Ranking-based approach to construct explanations for multiple-choice elementary science QA

About

Explanation construction for multiple-choice elementary science QA involves appropriately ranking a list of candidate explanation sentences from an unordered collection of explanation sentences for a question and its correct answer (QA).

Specifically, given a question, its known correct answer, and a list of n explanation sentences, the goal is to (1) determine whether an explanation sentence is relevant as justification for the QA, and if so, (2) rank the relevant explanation sentences in order by their role in forming a logical discourse fragment.

Shown below on the left is an example depicting the task also showing the lexical hop phenomenon (the underlined words) that is a characteristic of the corpus between Question and Answer pair not just with correct facts, but also with incorrect fact candidates. On the right, is a lecture about the project.

Our Feature-rich Task System in a Natural Language Engineering Journal Article

In this work, we designed a feature-rich support vector machine (SVM) classifier testing both a pointwise regression algorithm versus a pairwise learning-to-rank algorithm. Our features were designed in six main feature categories: Bags of lexical features (70,949 total features); ConceptNet (294,249 total features); Open Information Extraction relations (36,989 total features); Multihop inference specific features (2,620 total features); Offline TF-IDF ranking features (750,283 total features); and BERT embeddings. Two main takeaways of this system: 1) it outperforms the currently well-known neural approaches; and 2) the features themselves offer poignant insights to the computational task. More details can be found in our publication below.

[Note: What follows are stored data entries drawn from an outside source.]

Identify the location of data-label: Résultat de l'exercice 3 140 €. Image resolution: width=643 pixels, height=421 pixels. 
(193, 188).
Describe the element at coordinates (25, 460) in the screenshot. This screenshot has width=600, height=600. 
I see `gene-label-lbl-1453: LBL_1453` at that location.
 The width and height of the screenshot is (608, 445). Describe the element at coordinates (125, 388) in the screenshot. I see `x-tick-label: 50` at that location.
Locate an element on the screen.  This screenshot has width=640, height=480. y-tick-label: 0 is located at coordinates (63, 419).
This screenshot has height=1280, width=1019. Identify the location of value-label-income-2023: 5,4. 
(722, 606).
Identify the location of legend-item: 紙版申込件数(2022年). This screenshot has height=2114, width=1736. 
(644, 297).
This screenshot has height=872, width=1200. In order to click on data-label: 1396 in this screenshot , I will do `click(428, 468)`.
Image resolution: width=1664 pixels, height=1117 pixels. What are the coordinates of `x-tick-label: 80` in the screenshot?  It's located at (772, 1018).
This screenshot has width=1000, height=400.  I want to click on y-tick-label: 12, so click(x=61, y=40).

Jennifer D’Souza, Isaiah Onando Mulang' and Sören Auer (2022). Ranking facts for explaining answers to elementary science questions. Natural Language Engineering, 1-26. https://doi.org/10.1017/S1351324921000358

Psycholinguistic Focus Words for Explanation Generation

In this work, concentrating exclusively on enhancing the lexical match between a question, answer, and explanation, we encode a novel lightweight feature based on the psycholinguistic concept of focus words that has been defined by Brysbaert et al. Loosely, a focus word can be defined as a word which is not too tangible to be experienced directly by the five natural senses (i.e., smell, touch, sight, taste, and hearing), while as well not too abstract (e.g., acquirable) that the meaning may not be illustrated without using other words. We noted that in elementary science, the content words in sentences which defined the semantics of the QA and explanation were indeed focus words such as break down, fall, decompose, organism, dead. Thus we demonstrate for the first time the application of focus words in the context of contemporary neural-based transformer models for the task of explanation generation. We observe that employing focus words in neural-based models enhances the lexical attention capability within transformer-based BERT models. More details can be found in our paper listed below.

Isaiah Onando Mulang’, Jennifer D’Souza, and Sören Auer. 2020. Fine-tuning BERT with Focus Words for Explanation Regeneration. In Proceedings of the Ninth Joint Conference on Lexical and Computational Semantics (*SEM), pages 125–130, Barcelona, Spain (Online). Association for Computational Linguistics.